By looking at a city’s magnetic footprint, it’s possible to keep an eye on its health, including as a possible early warning system for pollution problems and a way to save the most energy.
Researchers from the United States and Germany provide a comparison investigation of urban magnetic fields between two U.S. cities: Berkeley, California, and the Brooklyn borough of New York City, in the Journal of Applied Physics from AIP Publishing. They look at what kinds of information can be derived from magnetic field sensor data in order to better understand how cities work and provide insights that could be used for preventative studies.
Cities are well-known for their tremendous noise levels, making them ideal environments for studying about urban science. Magnetic field activity from numerous sources throughout the city can reveal what is going on throughout the course of a 24-hour period.

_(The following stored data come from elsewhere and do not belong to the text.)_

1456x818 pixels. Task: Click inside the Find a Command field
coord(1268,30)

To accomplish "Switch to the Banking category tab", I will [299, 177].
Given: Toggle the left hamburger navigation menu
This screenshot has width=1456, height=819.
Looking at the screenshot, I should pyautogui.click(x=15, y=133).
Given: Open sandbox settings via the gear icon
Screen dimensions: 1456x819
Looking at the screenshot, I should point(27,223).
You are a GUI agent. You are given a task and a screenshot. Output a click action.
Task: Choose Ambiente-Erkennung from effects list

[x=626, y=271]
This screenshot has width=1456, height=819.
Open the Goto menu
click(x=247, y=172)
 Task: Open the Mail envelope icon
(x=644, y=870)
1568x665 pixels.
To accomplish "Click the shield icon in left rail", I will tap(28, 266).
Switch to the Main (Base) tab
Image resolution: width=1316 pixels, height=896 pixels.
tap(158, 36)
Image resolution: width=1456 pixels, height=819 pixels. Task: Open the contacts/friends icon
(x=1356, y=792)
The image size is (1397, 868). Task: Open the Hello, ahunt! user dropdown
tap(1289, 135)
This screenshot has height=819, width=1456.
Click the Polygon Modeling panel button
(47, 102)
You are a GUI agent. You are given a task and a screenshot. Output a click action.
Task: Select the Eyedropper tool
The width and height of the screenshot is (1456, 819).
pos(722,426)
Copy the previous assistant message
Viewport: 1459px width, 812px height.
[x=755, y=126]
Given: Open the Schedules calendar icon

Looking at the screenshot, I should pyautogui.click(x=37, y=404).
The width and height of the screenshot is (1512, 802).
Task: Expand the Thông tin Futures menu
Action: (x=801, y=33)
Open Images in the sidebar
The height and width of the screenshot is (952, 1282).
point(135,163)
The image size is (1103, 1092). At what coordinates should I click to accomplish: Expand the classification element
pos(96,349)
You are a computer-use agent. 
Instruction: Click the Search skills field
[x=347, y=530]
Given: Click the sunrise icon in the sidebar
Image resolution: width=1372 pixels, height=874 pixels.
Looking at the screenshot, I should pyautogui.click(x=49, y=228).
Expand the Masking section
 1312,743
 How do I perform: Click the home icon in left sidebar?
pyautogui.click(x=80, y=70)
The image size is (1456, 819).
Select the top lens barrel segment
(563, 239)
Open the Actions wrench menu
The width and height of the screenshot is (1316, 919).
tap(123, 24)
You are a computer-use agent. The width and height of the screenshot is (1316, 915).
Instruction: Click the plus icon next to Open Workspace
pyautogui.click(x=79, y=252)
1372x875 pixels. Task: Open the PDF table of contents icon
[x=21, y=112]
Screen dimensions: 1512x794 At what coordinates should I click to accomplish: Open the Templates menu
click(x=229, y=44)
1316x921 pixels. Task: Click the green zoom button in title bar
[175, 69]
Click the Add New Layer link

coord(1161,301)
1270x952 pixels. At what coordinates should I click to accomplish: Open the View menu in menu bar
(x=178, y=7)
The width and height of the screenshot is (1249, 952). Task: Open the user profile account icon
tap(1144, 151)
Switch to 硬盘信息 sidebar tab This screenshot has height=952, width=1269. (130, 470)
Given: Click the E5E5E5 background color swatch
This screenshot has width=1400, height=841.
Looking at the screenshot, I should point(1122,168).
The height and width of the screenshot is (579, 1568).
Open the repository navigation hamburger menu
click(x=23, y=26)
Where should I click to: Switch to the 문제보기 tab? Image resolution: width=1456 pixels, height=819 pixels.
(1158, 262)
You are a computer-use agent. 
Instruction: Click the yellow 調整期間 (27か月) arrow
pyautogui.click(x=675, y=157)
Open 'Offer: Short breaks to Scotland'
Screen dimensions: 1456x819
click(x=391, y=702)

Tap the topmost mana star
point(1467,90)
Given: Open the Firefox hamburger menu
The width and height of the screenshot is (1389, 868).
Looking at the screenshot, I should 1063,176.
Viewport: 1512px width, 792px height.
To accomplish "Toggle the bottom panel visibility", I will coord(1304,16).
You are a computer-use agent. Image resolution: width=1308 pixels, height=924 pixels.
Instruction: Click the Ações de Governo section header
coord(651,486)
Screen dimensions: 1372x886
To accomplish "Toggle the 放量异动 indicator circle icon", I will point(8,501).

“A city is viewed as a physical system akin to a distant astronomical object that can be studied using a variety of multispectral techniques,” Lawrence Berkeley National Laboratory’s Vincent Dumont explained. “In short, our project was inspired by our desire to apply what we learned practicing fundamental physics research to the study of cities.”
Researchers used synchronized measurements with a network of sensitive magnetometers to capture magnetic field data constantly during a four-week period. Modern data analysis techniques were used to process and analyze the data.
In their present research comparing two very different cities, Brooklyn and Berkeley, they discovered that Berkeley’s magnetic field activity drops to near zero during the night, whereas Brooklyn’s magnetic field activity remains constant throughout the day.
“Again, not too surprisingly, we discovered that ‘New York never sleeps,’ or more seriously, there are indeed a number of magnetic signatures specific to each city,” he explained.
The researchers hope that their combination of network magnetometry and smart data analysis can become a useful tool for urban science that draws on many different fields.
“This work builds on our earlier experiments conducted around the city of Berkeley, in the San Francisco Bay Area,” Dumont added. “We identified the dominant sources of magnetic signals – which, not too surprisingly, turned out to be the trains of the Bay Area Rapid Transit (BART) system, and learned to glean weaker signals from this dominant background.”
“We hope this line of research will be picked up and further developed both by the members of our team as well as others, hopefully within cities around the world,” he noted.
This strategy to studying cities through their noise using data from magnetic field sensors has evolved in recent years, and it has been pursued by the Center for Urban Science and Progress in New York.
The Laser Interferometer Gravitational Wave Observatory experiment, which looks for gravitational waves, and the Global Network of Optical Magnetometers for Exotic Physical Searches collaboration, which looks for dark matter, are two examples of techniques that use data from magnetic field sensors.